- GIVEN INSTRUCTION:
Copy out the rows below, swapping "Where should I click to" for "Where do I click to" wherever it appears and keeping everything else the same.

* begin EXTRACTED INFORMATION *

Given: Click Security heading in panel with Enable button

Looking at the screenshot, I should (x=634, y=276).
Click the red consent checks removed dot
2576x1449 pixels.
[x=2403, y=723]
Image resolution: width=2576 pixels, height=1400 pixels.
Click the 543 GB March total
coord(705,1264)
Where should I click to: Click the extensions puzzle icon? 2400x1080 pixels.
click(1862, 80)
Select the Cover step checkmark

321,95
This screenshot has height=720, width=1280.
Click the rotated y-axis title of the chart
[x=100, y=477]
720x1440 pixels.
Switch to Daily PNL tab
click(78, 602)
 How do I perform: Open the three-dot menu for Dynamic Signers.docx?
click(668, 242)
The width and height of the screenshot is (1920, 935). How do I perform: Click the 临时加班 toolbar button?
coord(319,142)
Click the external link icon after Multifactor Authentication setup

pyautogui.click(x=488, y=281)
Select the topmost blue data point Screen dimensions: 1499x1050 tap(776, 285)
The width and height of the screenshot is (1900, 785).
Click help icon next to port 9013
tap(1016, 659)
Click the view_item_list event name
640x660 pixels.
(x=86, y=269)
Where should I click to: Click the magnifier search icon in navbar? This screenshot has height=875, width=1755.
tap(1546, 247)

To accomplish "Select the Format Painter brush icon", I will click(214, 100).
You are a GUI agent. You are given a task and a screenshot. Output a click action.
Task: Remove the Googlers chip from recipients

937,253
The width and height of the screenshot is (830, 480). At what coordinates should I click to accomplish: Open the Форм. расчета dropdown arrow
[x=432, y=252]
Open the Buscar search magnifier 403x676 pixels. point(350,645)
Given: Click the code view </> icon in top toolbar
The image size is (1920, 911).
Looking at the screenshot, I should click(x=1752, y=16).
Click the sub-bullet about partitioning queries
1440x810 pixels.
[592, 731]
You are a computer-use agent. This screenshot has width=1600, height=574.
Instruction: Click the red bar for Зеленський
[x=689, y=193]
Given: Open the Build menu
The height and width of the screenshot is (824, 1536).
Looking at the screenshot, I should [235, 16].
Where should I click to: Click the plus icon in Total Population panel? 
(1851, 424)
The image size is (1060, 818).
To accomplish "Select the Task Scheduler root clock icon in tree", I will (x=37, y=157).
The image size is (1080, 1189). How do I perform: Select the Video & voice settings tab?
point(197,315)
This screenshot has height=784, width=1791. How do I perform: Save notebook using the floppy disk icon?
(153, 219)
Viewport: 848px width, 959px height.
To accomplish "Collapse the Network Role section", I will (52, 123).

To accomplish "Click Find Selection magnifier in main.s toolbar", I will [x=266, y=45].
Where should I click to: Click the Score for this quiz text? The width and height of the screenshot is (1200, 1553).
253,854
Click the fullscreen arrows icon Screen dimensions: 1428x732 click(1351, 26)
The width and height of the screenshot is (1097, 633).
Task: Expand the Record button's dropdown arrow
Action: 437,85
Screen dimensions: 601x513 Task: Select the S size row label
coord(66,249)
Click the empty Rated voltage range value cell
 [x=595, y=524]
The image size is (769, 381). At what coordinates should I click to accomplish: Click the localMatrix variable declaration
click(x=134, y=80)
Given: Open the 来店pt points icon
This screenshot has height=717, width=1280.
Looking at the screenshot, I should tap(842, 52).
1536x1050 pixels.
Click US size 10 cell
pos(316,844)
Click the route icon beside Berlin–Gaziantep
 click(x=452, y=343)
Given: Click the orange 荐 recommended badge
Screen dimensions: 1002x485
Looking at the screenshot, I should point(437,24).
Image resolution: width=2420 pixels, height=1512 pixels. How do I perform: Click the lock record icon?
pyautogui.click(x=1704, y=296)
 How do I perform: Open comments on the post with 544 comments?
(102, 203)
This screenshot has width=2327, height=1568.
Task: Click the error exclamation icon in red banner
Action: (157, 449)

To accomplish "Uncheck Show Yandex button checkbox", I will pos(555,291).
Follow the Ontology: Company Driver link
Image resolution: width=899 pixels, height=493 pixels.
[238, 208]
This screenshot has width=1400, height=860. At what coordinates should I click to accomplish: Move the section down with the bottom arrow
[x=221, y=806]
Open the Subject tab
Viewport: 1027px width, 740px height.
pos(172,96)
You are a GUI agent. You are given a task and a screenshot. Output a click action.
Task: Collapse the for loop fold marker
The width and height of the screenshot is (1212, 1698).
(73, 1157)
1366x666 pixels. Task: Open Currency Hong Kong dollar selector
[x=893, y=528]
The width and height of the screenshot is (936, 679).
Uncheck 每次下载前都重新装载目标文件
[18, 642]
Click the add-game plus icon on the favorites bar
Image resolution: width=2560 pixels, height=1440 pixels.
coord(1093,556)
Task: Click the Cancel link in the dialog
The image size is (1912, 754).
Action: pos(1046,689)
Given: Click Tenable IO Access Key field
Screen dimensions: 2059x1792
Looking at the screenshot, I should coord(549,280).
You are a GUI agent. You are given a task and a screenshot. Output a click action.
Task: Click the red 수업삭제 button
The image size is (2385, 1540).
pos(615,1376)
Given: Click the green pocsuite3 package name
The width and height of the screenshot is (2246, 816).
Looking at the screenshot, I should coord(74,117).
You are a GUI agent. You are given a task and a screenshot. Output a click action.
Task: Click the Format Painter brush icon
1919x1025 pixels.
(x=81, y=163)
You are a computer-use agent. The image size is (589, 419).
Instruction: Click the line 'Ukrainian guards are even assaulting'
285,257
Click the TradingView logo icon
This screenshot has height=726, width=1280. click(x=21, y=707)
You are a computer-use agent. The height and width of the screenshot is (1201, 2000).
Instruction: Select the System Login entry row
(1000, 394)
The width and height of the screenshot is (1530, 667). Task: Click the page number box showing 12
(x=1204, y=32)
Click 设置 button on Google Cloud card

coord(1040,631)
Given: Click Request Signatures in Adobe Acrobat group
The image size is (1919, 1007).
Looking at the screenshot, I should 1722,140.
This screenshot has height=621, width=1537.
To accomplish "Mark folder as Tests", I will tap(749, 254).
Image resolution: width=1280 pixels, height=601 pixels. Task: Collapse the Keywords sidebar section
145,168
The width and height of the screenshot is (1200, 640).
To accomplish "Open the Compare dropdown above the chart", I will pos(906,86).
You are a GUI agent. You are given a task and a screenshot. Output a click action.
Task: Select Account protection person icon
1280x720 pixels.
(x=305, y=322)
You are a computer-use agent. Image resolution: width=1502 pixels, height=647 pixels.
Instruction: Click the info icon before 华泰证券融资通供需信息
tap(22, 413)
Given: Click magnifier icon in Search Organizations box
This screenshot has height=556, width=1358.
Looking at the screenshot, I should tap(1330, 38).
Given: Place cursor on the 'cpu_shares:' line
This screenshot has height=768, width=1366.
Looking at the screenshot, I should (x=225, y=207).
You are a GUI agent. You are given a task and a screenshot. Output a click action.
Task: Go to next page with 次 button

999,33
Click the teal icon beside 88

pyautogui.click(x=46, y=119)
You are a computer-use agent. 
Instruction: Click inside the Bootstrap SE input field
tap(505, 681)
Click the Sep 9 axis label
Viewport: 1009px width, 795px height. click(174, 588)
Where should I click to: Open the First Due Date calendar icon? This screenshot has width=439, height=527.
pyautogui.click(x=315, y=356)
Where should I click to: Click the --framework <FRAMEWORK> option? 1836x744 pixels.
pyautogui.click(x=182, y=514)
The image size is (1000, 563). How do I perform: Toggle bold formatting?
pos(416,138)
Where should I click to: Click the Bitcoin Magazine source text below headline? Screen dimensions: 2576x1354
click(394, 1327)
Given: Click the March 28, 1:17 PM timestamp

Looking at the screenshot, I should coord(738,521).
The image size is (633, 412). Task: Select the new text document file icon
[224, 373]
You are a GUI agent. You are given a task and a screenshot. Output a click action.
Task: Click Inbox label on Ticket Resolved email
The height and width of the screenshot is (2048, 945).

* end EXTRACTED INFORMATION *

- WRITTEN SOLUTION:
Given: Click Security heading in panel with Enable button

Looking at the screenshot, I should (x=634, y=276).
Click the red consent checks removed dot
2576x1449 pixels.
[x=2403, y=723]
Image resolution: width=2576 pixels, height=1400 pixels.
Click the 543 GB March total
coord(705,1264)
Where do I click to: Click the extensions puzzle icon? 2400x1080 pixels.
click(1862, 80)
Select the Cover step checkmark

321,95
This screenshot has height=720, width=1280.
Click the rotated y-axis title of the chart
[x=100, y=477]
720x1440 pixels.
Switch to Daily PNL tab
click(78, 602)
 How do I perform: Open the three-dot menu for Dynamic Signers.docx?
click(668, 242)
The width and height of the screenshot is (1920, 935). How do I perform: Click the 临时加班 toolbar button?
coord(319,142)
Click the external link icon after Multifactor Authentication setup

pyautogui.click(x=488, y=281)
Select the topmost blue data point Screen dimensions: 1499x1050 tap(776, 285)
The width and height of the screenshot is (1900, 785).
Click help icon next to port 9013
tap(1016, 659)
Click the view_item_list event name
640x660 pixels.
(x=86, y=269)
Where do I click to: Click the magnifier search icon in navbar? This screenshot has height=875, width=1755.
tap(1546, 247)

To accomplish "Select the Format Painter brush icon", I will click(214, 100).
You are a GUI agent. You are given a task and a screenshot. Output a click action.
Task: Remove the Googlers chip from recipients

937,253
The width and height of the screenshot is (830, 480). At what coordinates should I click to accomplish: Open the Форм. расчета dropdown arrow
[x=432, y=252]
Open the Buscar search magnifier 403x676 pixels. point(350,645)
Given: Click the code view </> icon in top toolbar
The image size is (1920, 911).
Looking at the screenshot, I should click(x=1752, y=16).
Click the sub-bullet about partitioning queries
1440x810 pixels.
[592, 731]
You are a computer-use agent. This screenshot has width=1600, height=574.
Instruction: Click the red bar for Зеленський
[x=689, y=193]
Given: Open the Build menu
The height and width of the screenshot is (824, 1536).
Looking at the screenshot, I should [235, 16].
Where do I click to: Click the plus icon in Total Population panel? 
(1851, 424)
The image size is (1060, 818).
To accomplish "Select the Task Scheduler root clock icon in tree", I will (x=37, y=157).
The image size is (1080, 1189). How do I perform: Select the Video & voice settings tab?
point(197,315)
This screenshot has height=784, width=1791. How do I perform: Save notebook using the floppy disk icon?
(153, 219)
Viewport: 848px width, 959px height.
To accomplish "Collapse the Network Role section", I will (52, 123).

To accomplish "Click Find Selection magnifier in main.s toolbar", I will [x=266, y=45].
Where do I click to: Click the Score for this quiz text? The width and height of the screenshot is (1200, 1553).
253,854
Click the fullscreen arrows icon Screen dimensions: 1428x732 click(1351, 26)
The width and height of the screenshot is (1097, 633).
Task: Expand the Record button's dropdown arrow
Action: 437,85
Screen dimensions: 601x513 Task: Select the S size row label
coord(66,249)
Click the empty Rated voltage range value cell
 [x=595, y=524]
The image size is (769, 381). At what coordinates should I click to accomplish: Click the localMatrix variable declaration
click(x=134, y=80)
Given: Open the 来店pt points icon
This screenshot has height=717, width=1280.
Looking at the screenshot, I should tap(842, 52).
1536x1050 pixels.
Click US size 10 cell
pos(316,844)
Click the route icon beside Berlin–Gaziantep
 click(x=452, y=343)
Given: Click the orange 荐 recommended badge
Screen dimensions: 1002x485
Looking at the screenshot, I should point(437,24).
Image resolution: width=2420 pixels, height=1512 pixels. How do I perform: Click the lock record icon?
pyautogui.click(x=1704, y=296)
 How do I perform: Open comments on the post with 544 comments?
(102, 203)
This screenshot has width=2327, height=1568.
Task: Click the error exclamation icon in red banner
Action: (157, 449)

To accomplish "Uncheck Show Yandex button checkbox", I will pos(555,291).
Follow the Ontology: Company Driver link
Image resolution: width=899 pixels, height=493 pixels.
[238, 208]
This screenshot has width=1400, height=860. At what coordinates should I click to accomplish: Move the section down with the bottom arrow
[x=221, y=806]
Open the Subject tab
Viewport: 1027px width, 740px height.
pos(172,96)
You are a GUI agent. You are given a task and a screenshot. Output a click action.
Task: Collapse the for loop fold marker
The width and height of the screenshot is (1212, 1698).
(73, 1157)
1366x666 pixels. Task: Open Currency Hong Kong dollar selector
[x=893, y=528]
The width and height of the screenshot is (936, 679).
Uncheck 每次下载前都重新装载目标文件
[18, 642]
Click the add-game plus icon on the favorites bar
Image resolution: width=2560 pixels, height=1440 pixels.
coord(1093,556)
Task: Click the Cancel link in the dialog
The image size is (1912, 754).
Action: pos(1046,689)
Given: Click Tenable IO Access Key field
Screen dimensions: 2059x1792
Looking at the screenshot, I should coord(549,280).
You are a GUI agent. You are given a task and a screenshot. Output a click action.
Task: Click the red 수업삭제 button
The image size is (2385, 1540).
pos(615,1376)
Given: Click the green pocsuite3 package name
The width and height of the screenshot is (2246, 816).
Looking at the screenshot, I should coord(74,117).
You are a GUI agent. You are given a task and a screenshot. Output a click action.
Task: Click the Format Painter brush icon
1919x1025 pixels.
(x=81, y=163)
You are a computer-use agent. The image size is (589, 419).
Instruction: Click the line 'Ukrainian guards are even assaulting'
285,257
Click the TradingView logo icon
This screenshot has height=726, width=1280. click(x=21, y=707)
You are a computer-use agent. The height and width of the screenshot is (1201, 2000).
Instruction: Select the System Login entry row
(1000, 394)
The width and height of the screenshot is (1530, 667). Task: Click the page number box showing 12
(x=1204, y=32)
Click 设置 button on Google Cloud card

coord(1040,631)
Given: Click Request Signatures in Adobe Acrobat group
The image size is (1919, 1007).
Looking at the screenshot, I should 1722,140.
This screenshot has height=621, width=1537.
To accomplish "Mark folder as Tests", I will tap(749, 254).
Image resolution: width=1280 pixels, height=601 pixels. Task: Collapse the Keywords sidebar section
145,168
The width and height of the screenshot is (1200, 640).
To accomplish "Open the Compare dropdown above the chart", I will pos(906,86).
You are a GUI agent. You are given a task and a screenshot. Output a click action.
Task: Select Account protection person icon
1280x720 pixels.
(x=305, y=322)
You are a computer-use agent. Image resolution: width=1502 pixels, height=647 pixels.
Instruction: Click the info icon before 华泰证券融资通供需信息
tap(22, 413)
Given: Click magnifier icon in Search Organizations box
This screenshot has height=556, width=1358.
Looking at the screenshot, I should tap(1330, 38).
Given: Place cursor on the 'cpu_shares:' line
This screenshot has height=768, width=1366.
Looking at the screenshot, I should (x=225, y=207).
You are a GUI agent. You are given a task and a screenshot. Output a click action.
Task: Go to next page with 次 button

999,33
Click the teal icon beside 88

pyautogui.click(x=46, y=119)
You are a computer-use agent. 
Instruction: Click inside the Bootstrap SE input field
tap(505, 681)
Click the Sep 9 axis label
Viewport: 1009px width, 795px height. click(174, 588)
Where do I click to: Open the First Due Date calendar icon? This screenshot has width=439, height=527.
pyautogui.click(x=315, y=356)
Where do I click to: Click the --framework <FRAMEWORK> option? 1836x744 pixels.
pyautogui.click(x=182, y=514)
The image size is (1000, 563). How do I perform: Toggle bold formatting?
pos(416,138)
Where do I click to: Click the Bitcoin Magazine source text below headline? Screen dimensions: 2576x1354
click(394, 1327)
Given: Click the March 28, 1:17 PM timestamp

Looking at the screenshot, I should coord(738,521).
The image size is (633, 412). Task: Select the new text document file icon
[224, 373]
You are a GUI agent. You are given a task and a screenshot. Output a click action.
Task: Click Inbox label on Ticket Resolved email
The height and width of the screenshot is (2048, 945).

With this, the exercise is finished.